-- Start INFORMATION GIVEN --
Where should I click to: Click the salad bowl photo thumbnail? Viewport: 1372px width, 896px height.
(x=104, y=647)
-- End INFORMATION GIVEN --
-- Start INFORMATION GIVEN --
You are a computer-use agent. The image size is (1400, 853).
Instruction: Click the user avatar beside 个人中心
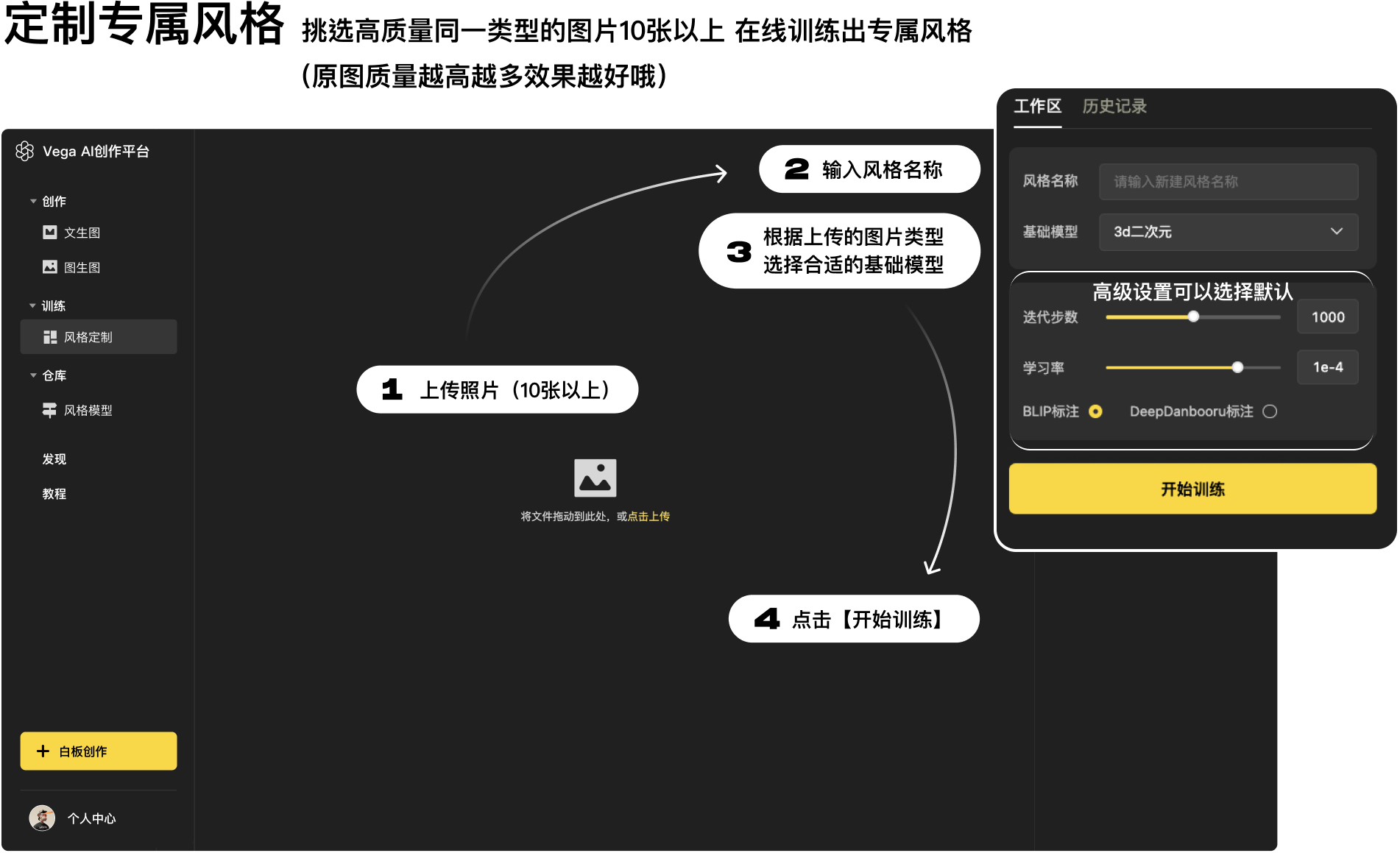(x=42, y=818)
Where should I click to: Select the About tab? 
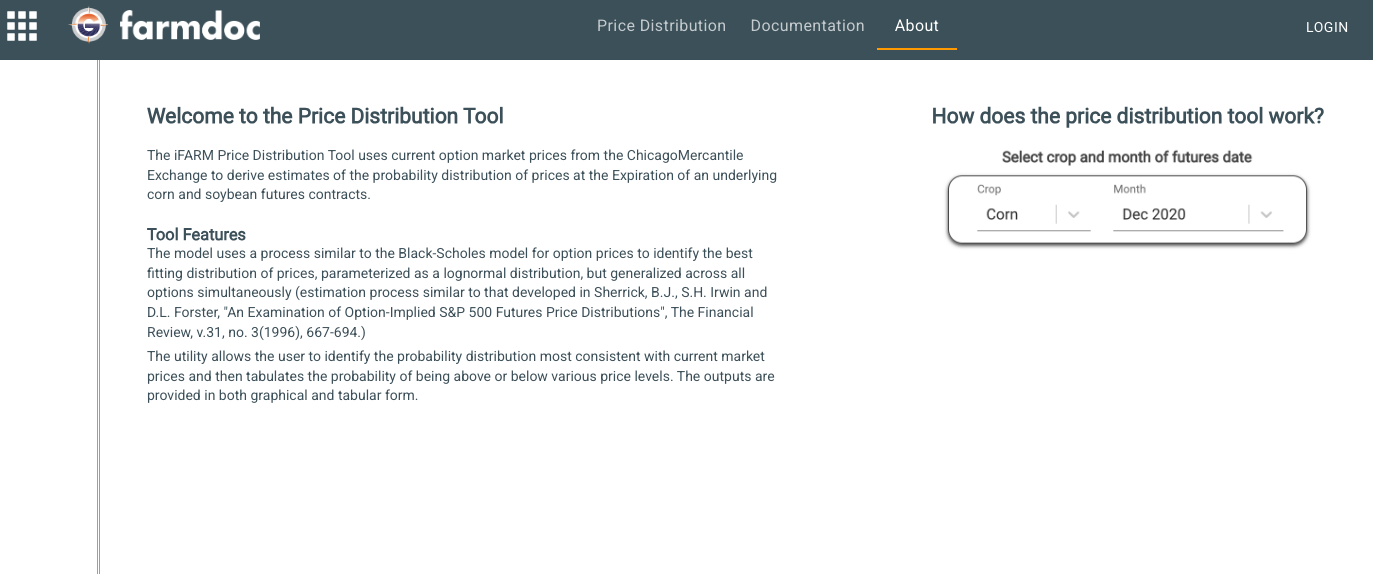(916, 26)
-- End INFORMATION GIVEN --
-- Start INFORMATION GIVEN --
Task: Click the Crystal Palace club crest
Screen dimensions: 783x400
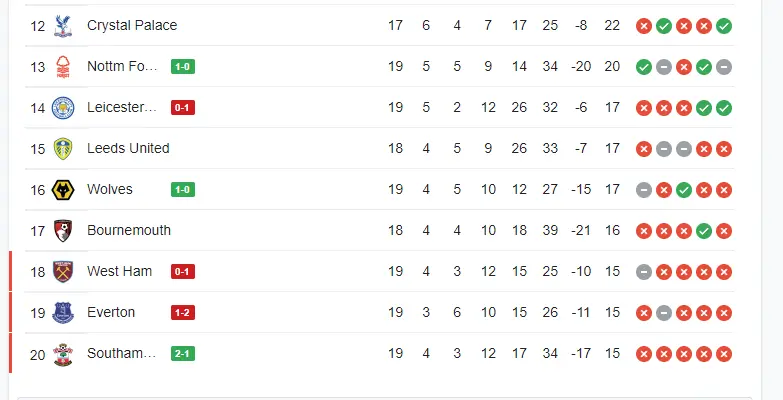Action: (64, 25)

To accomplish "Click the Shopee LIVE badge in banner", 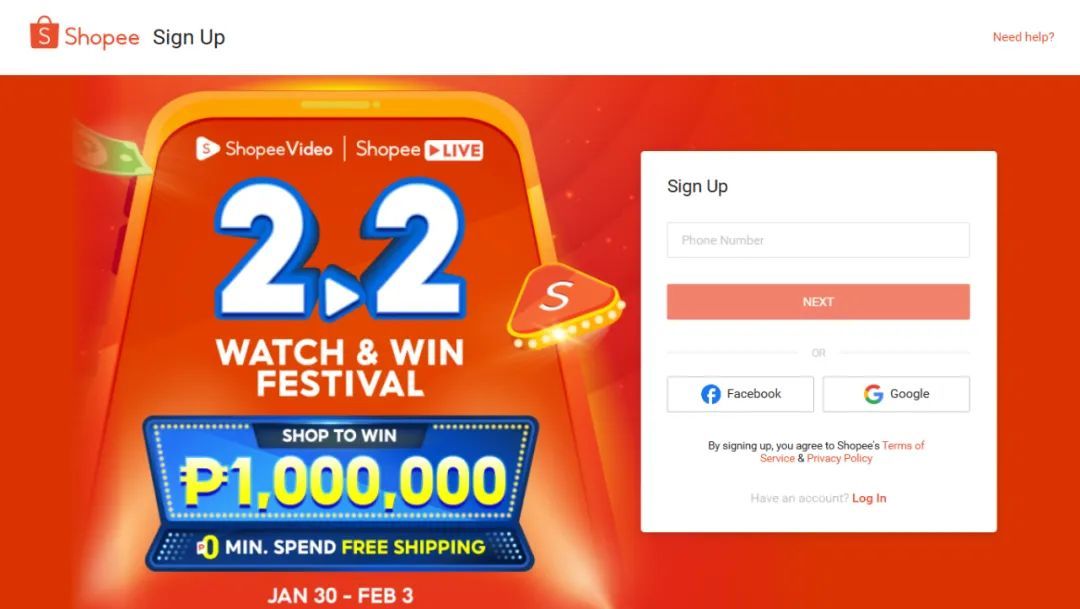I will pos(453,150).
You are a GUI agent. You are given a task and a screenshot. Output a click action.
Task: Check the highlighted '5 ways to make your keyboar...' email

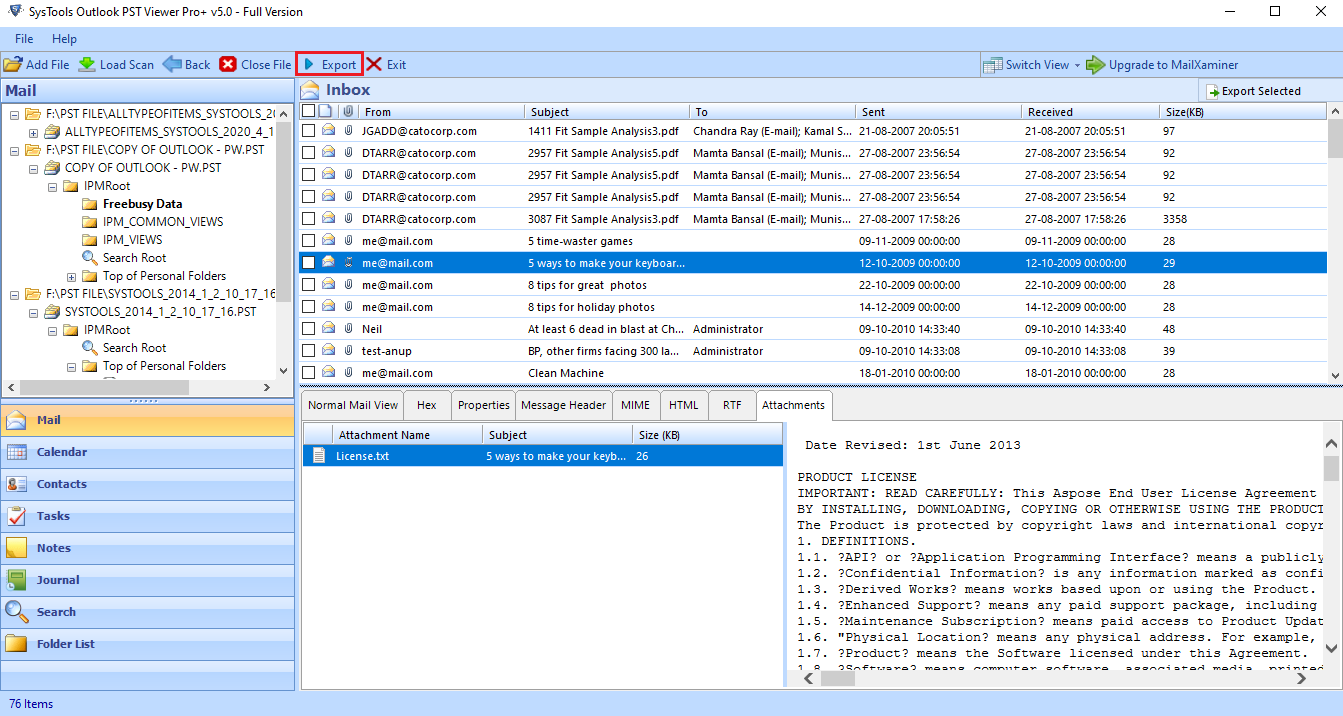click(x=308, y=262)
-- End INFORMATION GIVEN --
__PROBLEM DETAILS__
Report every line in the data above that contains the word "Where", copying each such line in full.

__FINISHED EXERCISE__
Where should I click to: Click the salad bowl photo thumbnail? Viewport: 1372px width, 896px height.
Where should I click to: Select the About tab? 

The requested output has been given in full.